Quand, en montant dans ma voiture, j’allume la radio et que j’entends que les Restos du coeur n’ont plus de sous et ne peuvent plus assurer, je pense à Sylvie. Elle n’a pas été à l’école, parce que même si en France l’école est obligatoire jusqu’à 16 ans, quand on n’a pas de domicile autre qu’une vieille caravane et qu’il faut s’occuper des petits frères et soeurs, l’obligation devient vite optionnelle. Elle a 4 enfants maintenant. Elle s’est toujours battue pour eux. Et elle a appris à lire en même temps que les aînés, pour pouvoir les aider et suivre ce qui se passait dans leur scolarité. La famille n’a pas trop de sous, ils ont recours aux Restos pour réussir à tenir. Même si les enfants aimeraient bien de temps en temps avoir un petit bonus, genre une sucette en passant chez le boulanger, et que ça brise le coeur de leur maman de ne pas pouvoir leur donner, elle est sûre au moins de pouvoir leur donner à manger le soir quand ils rentrent de l’école. Sans les Restos, ce serait encore plus compliqué.
Je n’ai pas d’enfants, mais je peux discuter poussettes, coliques du nourrisson et pyjamas avec de jeunes parents.
Je suis au courant de la plupart des réformes scolaires, et je connais le point de vue d’élèves et de profs sur le sujet.
Quand il y a eu le tremblement de terre en Haïti, j’ai pensé à cette famille qui devait signer enfin les papiers d’adoption de leur petit garçon à Port au Prince.

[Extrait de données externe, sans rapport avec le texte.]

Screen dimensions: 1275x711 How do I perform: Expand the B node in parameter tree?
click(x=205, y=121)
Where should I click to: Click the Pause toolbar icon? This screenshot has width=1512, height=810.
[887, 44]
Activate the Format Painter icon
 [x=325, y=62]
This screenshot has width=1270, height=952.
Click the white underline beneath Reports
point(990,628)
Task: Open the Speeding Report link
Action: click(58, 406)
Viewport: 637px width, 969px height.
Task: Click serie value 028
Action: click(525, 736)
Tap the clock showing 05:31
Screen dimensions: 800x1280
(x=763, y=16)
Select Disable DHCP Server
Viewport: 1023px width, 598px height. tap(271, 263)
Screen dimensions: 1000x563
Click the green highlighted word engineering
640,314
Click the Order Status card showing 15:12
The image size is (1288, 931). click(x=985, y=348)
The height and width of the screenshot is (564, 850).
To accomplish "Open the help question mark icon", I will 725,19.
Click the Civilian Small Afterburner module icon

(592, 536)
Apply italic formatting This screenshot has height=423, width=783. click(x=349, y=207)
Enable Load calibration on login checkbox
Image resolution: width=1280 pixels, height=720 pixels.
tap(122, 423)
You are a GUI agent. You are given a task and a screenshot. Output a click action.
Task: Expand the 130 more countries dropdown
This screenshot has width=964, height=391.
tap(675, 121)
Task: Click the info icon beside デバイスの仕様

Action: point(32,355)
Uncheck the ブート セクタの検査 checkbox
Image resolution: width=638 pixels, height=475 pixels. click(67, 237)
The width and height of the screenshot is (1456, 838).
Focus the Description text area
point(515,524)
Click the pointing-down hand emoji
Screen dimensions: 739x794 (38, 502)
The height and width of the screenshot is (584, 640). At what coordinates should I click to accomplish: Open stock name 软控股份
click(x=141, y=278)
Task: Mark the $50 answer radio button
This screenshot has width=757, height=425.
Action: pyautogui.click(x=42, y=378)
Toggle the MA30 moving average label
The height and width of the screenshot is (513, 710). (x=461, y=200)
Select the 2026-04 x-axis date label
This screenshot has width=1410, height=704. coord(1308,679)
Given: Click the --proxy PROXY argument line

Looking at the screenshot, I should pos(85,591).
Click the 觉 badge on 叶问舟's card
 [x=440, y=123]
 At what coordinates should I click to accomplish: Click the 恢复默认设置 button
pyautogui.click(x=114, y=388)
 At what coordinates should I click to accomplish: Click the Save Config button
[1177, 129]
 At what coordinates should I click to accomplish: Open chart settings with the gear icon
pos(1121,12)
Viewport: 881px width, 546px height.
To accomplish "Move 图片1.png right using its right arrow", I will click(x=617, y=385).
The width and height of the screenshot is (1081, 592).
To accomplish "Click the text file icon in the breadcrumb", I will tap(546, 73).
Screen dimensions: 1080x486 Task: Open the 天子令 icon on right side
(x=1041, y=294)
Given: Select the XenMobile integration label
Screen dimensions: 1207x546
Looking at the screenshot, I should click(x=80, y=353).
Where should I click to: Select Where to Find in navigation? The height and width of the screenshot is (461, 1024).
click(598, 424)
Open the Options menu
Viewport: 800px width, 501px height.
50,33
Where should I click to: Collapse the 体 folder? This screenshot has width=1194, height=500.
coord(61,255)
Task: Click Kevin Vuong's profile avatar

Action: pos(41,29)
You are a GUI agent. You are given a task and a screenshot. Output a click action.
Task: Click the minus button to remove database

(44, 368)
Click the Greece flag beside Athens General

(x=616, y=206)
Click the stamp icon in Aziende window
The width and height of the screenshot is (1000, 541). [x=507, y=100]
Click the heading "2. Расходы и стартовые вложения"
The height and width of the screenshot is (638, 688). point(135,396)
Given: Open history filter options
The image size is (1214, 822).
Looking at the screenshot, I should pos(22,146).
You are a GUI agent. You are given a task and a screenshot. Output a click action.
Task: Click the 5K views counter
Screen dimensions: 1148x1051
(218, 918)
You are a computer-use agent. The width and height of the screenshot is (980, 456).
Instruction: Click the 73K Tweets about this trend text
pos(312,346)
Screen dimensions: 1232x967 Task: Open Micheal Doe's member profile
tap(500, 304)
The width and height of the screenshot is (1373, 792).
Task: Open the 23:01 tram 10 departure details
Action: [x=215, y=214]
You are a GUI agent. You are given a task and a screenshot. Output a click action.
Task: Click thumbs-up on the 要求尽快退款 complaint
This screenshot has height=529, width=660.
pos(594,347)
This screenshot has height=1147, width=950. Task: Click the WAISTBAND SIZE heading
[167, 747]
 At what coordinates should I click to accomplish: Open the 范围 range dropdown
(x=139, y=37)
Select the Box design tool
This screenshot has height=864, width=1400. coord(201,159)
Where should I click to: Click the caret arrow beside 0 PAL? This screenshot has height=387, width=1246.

A l’annonce de la réforme pour l’âge des retraites, j’ai pensé à Charles, à Guy, à Brigitte, et à tous les autres, qui sont déjà « cassés » physiquement par leur boulot, à 50 ans à peine. Je ne voyais déjà pas comment ils allaient tenir jusqu’à leur retraite, alors faire deux ans de rab…
J’entends parler du Pôle Emploi, et des deux côtés de la médaille. Par ceux qui sont inscrits, et par Amandine, qui y travaille, et craque un peu sous la pression de la hiérarchie et de la complexité administrative.
Pour les élections, j’ai le récit de la préparation côté mairie et du stress monstrueux que ça représente pour les employés.
Je discute organisation du ramassage des ordures ménagères de la préfecture avec Edouard, réglementation des voies ferrées avec Thierry, remplacements des exploitants agricoles avec Sophie, marathon du Mont Saint Michel avec Delphine.
Quand j’entends parler d’un sujet, j’ai presque toujours un visage ou une histoire en tête.
Je vois le monde à travers le prisme des histoires de mes patients. Peut-être que c’est le signe d’un trop grand investissement dans le boulot. Mais j’aime bien.
J’ai l’impression que ça m’ouvre les yeux.
edit : Docteur Milie l’avait dit avant moi, en parlant (et en en parlant bien) d’Ouverture sur le monde. Le monde entier dans un cabinet de Seine Saint Denis.